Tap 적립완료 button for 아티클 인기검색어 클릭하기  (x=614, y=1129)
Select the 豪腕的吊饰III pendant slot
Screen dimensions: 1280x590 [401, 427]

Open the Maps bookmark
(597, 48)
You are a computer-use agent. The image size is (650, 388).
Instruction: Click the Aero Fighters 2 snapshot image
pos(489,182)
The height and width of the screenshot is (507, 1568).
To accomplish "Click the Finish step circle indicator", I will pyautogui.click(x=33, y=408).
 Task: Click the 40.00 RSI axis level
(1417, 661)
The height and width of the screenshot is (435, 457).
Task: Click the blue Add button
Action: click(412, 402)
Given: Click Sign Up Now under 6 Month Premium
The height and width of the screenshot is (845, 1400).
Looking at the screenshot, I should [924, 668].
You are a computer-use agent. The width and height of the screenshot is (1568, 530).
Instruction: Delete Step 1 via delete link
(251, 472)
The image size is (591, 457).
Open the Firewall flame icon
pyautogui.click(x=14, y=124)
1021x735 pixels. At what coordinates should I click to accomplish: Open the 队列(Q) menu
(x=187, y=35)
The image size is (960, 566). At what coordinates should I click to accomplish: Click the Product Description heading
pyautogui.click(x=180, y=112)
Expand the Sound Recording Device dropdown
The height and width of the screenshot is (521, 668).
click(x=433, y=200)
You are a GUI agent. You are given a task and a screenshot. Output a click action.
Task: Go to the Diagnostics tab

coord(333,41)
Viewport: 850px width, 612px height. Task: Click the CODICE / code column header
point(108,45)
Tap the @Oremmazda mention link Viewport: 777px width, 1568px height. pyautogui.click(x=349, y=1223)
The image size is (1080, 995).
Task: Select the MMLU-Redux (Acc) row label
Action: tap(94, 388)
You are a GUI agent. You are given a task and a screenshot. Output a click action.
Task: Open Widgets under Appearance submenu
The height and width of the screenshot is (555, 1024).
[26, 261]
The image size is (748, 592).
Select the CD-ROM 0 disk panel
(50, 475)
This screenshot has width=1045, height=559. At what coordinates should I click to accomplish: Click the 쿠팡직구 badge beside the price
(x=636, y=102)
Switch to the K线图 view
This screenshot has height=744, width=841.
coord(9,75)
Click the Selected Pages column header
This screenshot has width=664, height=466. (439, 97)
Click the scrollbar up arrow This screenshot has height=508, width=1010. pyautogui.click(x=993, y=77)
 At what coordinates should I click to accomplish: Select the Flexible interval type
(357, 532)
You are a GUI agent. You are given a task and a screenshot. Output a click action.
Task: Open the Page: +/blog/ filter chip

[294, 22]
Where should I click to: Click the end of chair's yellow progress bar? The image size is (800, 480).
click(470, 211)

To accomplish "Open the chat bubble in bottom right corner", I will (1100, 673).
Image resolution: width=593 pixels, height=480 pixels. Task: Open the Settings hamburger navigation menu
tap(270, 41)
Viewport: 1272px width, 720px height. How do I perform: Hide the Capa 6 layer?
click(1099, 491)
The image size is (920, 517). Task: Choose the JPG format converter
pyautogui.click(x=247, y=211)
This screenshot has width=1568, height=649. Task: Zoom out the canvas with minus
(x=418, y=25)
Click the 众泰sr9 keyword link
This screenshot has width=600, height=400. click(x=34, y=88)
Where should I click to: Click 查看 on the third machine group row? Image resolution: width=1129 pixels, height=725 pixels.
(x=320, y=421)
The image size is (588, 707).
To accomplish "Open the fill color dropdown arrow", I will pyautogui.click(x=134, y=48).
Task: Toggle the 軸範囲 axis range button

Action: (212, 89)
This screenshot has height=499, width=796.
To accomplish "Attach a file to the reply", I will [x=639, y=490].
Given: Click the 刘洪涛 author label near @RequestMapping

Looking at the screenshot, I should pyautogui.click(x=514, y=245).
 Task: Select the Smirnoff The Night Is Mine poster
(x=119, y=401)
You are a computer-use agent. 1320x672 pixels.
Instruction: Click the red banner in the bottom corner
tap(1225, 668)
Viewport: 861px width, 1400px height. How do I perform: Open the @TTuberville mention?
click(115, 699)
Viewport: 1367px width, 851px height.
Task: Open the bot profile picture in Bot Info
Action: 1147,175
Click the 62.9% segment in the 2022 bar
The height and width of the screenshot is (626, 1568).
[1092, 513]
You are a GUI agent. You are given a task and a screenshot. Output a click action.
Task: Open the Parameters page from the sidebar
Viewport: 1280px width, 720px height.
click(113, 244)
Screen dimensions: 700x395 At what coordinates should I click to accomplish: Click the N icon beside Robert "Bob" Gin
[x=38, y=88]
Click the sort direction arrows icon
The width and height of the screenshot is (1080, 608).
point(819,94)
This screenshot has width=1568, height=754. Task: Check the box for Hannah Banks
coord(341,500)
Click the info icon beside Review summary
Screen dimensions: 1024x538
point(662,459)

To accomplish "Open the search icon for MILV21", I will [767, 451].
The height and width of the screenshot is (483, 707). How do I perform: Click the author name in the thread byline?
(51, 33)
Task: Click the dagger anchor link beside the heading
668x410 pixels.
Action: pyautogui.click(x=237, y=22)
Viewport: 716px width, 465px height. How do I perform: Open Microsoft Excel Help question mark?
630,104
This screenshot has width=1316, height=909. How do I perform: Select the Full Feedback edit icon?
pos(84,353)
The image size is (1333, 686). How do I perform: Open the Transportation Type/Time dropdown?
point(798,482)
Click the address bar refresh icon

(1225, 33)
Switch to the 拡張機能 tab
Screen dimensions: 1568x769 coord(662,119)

____

What needs to be done
The listing above is to be copied exactly, in full.

Answer section
Tap 적립완료 button for 아티클 인기검색어 클릭하기  (x=614, y=1129)
Select the 豪腕的吊饰III pendant slot
Screen dimensions: 1280x590 [401, 427]

Open the Maps bookmark
(597, 48)
You are a computer-use agent. The image size is (650, 388).
Instruction: Click the Aero Fighters 2 snapshot image
pos(489,182)
The height and width of the screenshot is (507, 1568).
To accomplish "Click the Finish step circle indicator", I will pyautogui.click(x=33, y=408).
 Task: Click the 40.00 RSI axis level
(1417, 661)
The height and width of the screenshot is (435, 457).
Task: Click the blue Add button
Action: click(412, 402)
Given: Click Sign Up Now under 6 Month Premium
The height and width of the screenshot is (845, 1400).
Looking at the screenshot, I should [924, 668].
You are a computer-use agent. The width and height of the screenshot is (1568, 530).
Instruction: Delete Step 1 via delete link
(251, 472)
The image size is (591, 457).
Open the Firewall flame icon
pyautogui.click(x=14, y=124)
1021x735 pixels. At what coordinates should I click to accomplish: Open the 队列(Q) menu
(x=187, y=35)
The image size is (960, 566). At what coordinates should I click to accomplish: Click the Product Description heading
pyautogui.click(x=180, y=112)
Expand the Sound Recording Device dropdown
The height and width of the screenshot is (521, 668).
click(x=433, y=200)
You are a GUI agent. You are given a task and a screenshot. Output a click action.
Task: Go to the Diagnostics tab

coord(333,41)
Viewport: 850px width, 612px height. Task: Click the CODICE / code column header
point(108,45)
Tap the @Oremmazda mention link Viewport: 777px width, 1568px height. pyautogui.click(x=349, y=1223)
The image size is (1080, 995).
Task: Select the MMLU-Redux (Acc) row label
Action: tap(94, 388)
You are a GUI agent. You are given a task and a screenshot. Output a click action.
Task: Open Widgets under Appearance submenu
The height and width of the screenshot is (555, 1024).
[26, 261]
The image size is (748, 592).
Select the CD-ROM 0 disk panel
(50, 475)
This screenshot has width=1045, height=559. At what coordinates should I click to accomplish: Click the 쿠팡직구 badge beside the price
(x=636, y=102)
Switch to the K线图 view
This screenshot has height=744, width=841.
coord(9,75)
Click the Selected Pages column header
This screenshot has width=664, height=466. (439, 97)
Click the scrollbar up arrow This screenshot has height=508, width=1010. pyautogui.click(x=993, y=77)
 At what coordinates should I click to accomplish: Select the Flexible interval type
(357, 532)
You are a GUI agent. You are given a task and a screenshot. Output a click action.
Task: Open the Page: +/blog/ filter chip

[294, 22]
Where should I click to: Click the end of chair's yellow progress bar? The image size is (800, 480).
click(470, 211)

To accomplish "Open the chat bubble in bottom right corner", I will (1100, 673).
Image resolution: width=593 pixels, height=480 pixels. Task: Open the Settings hamburger navigation menu
tap(270, 41)
Viewport: 1272px width, 720px height. How do I perform: Hide the Capa 6 layer?
click(1099, 491)
The image size is (920, 517). Task: Choose the JPG format converter
pyautogui.click(x=247, y=211)
This screenshot has width=1568, height=649. Task: Zoom out the canvas with minus
(x=418, y=25)
Click the 众泰sr9 keyword link
This screenshot has width=600, height=400. click(x=34, y=88)
Where should I click to: Click 查看 on the third machine group row? Image resolution: width=1129 pixels, height=725 pixels.
(x=320, y=421)
The image size is (588, 707).
To accomplish "Open the fill color dropdown arrow", I will pyautogui.click(x=134, y=48).
Task: Toggle the 軸範囲 axis range button

Action: (212, 89)
This screenshot has height=499, width=796.
To accomplish "Attach a file to the reply", I will [x=639, y=490].
Given: Click the 刘洪涛 author label near @RequestMapping

Looking at the screenshot, I should pyautogui.click(x=514, y=245).
 Task: Select the Smirnoff The Night Is Mine poster
(x=119, y=401)
You are a computer-use agent. 1320x672 pixels.
Instruction: Click the red banner in the bottom corner
tap(1225, 668)
Viewport: 861px width, 1400px height. How do I perform: Open the @TTuberville mention?
click(115, 699)
Viewport: 1367px width, 851px height.
Task: Open the bot profile picture in Bot Info
Action: 1147,175
Click the 62.9% segment in the 2022 bar
The height and width of the screenshot is (626, 1568).
[1092, 513]
You are a GUI agent. You are given a task and a screenshot. Output a click action.
Task: Open the Parameters page from the sidebar
Viewport: 1280px width, 720px height.
click(113, 244)
Screen dimensions: 700x395 At what coordinates should I click to accomplish: Click the N icon beside Robert "Bob" Gin
[x=38, y=88]
Click the sort direction arrows icon
The width and height of the screenshot is (1080, 608).
point(819,94)
This screenshot has width=1568, height=754. Task: Check the box for Hannah Banks
coord(341,500)
Click the info icon beside Review summary
Screen dimensions: 1024x538
point(662,459)

To accomplish "Open the search icon for MILV21", I will [767, 451].
The height and width of the screenshot is (483, 707). How do I perform: Click the author name in the thread byline?
(51, 33)
Task: Click the dagger anchor link beside the heading
668x410 pixels.
Action: pyautogui.click(x=237, y=22)
Viewport: 716px width, 465px height. How do I perform: Open Microsoft Excel Help question mark?
630,104
This screenshot has width=1316, height=909. How do I perform: Select the Full Feedback edit icon?
pos(84,353)
The image size is (1333, 686). How do I perform: Open the Transportation Type/Time dropdown?
point(798,482)
Click the address bar refresh icon

(1225, 33)
Switch to the 拡張機能 tab
Screen dimensions: 1568x769 coord(662,119)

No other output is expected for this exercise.